**EXERCISE PROMPT**
The span to be transcribed begins with the line that contains "The width and height of the screenshot is (1456, 819)." and ends with the last line of the listing; copy it exactly and include nothing else.

**GIVEN RECORDS**
──────────

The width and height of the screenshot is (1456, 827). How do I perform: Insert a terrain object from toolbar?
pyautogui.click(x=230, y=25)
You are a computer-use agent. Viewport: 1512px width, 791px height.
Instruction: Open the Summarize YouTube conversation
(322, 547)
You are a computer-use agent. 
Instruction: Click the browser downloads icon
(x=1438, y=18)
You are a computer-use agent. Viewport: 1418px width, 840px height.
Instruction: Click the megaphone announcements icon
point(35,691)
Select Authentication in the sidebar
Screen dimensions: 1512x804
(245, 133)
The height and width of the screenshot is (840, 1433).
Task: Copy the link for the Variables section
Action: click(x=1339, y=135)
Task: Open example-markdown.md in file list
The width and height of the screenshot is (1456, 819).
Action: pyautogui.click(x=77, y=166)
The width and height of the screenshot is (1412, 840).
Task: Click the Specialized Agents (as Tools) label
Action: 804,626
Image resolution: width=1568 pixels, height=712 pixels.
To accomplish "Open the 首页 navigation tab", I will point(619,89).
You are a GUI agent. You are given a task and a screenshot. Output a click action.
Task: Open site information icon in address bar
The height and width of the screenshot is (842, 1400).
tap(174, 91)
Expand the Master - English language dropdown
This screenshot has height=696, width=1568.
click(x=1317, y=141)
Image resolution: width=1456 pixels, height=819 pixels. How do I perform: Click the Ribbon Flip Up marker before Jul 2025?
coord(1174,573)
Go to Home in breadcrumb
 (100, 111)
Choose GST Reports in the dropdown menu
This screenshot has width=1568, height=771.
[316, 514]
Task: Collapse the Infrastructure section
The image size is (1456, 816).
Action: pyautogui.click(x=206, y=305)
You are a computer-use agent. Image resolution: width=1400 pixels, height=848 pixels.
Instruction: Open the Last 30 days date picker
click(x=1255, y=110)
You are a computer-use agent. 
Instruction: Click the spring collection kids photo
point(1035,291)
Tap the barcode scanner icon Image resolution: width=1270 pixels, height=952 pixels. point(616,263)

──────────

**EXERCISE SOLUTION**
The width and height of the screenshot is (1456, 819).
Action: pyautogui.click(x=77, y=166)
The width and height of the screenshot is (1412, 840).
Task: Click the Specialized Agents (as Tools) label
Action: 804,626
Image resolution: width=1568 pixels, height=712 pixels.
To accomplish "Open the 首页 navigation tab", I will point(619,89).
You are a GUI agent. You are given a task and a screenshot. Output a click action.
Task: Open site information icon in address bar
The height and width of the screenshot is (842, 1400).
tap(174, 91)
Expand the Master - English language dropdown
This screenshot has height=696, width=1568.
click(x=1317, y=141)
Image resolution: width=1456 pixels, height=819 pixels. How do I perform: Click the Ribbon Flip Up marker before Jul 2025?
coord(1174,573)
Go to Home in breadcrumb
 (100, 111)
Choose GST Reports in the dropdown menu
This screenshot has width=1568, height=771.
[316, 514]
Task: Collapse the Infrastructure section
The image size is (1456, 816).
Action: pyautogui.click(x=206, y=305)
You are a computer-use agent. Image resolution: width=1400 pixels, height=848 pixels.
Instruction: Open the Last 30 days date picker
click(x=1255, y=110)
You are a computer-use agent. 
Instruction: Click the spring collection kids photo
point(1035,291)
Tap the barcode scanner icon Image resolution: width=1270 pixels, height=952 pixels. point(616,263)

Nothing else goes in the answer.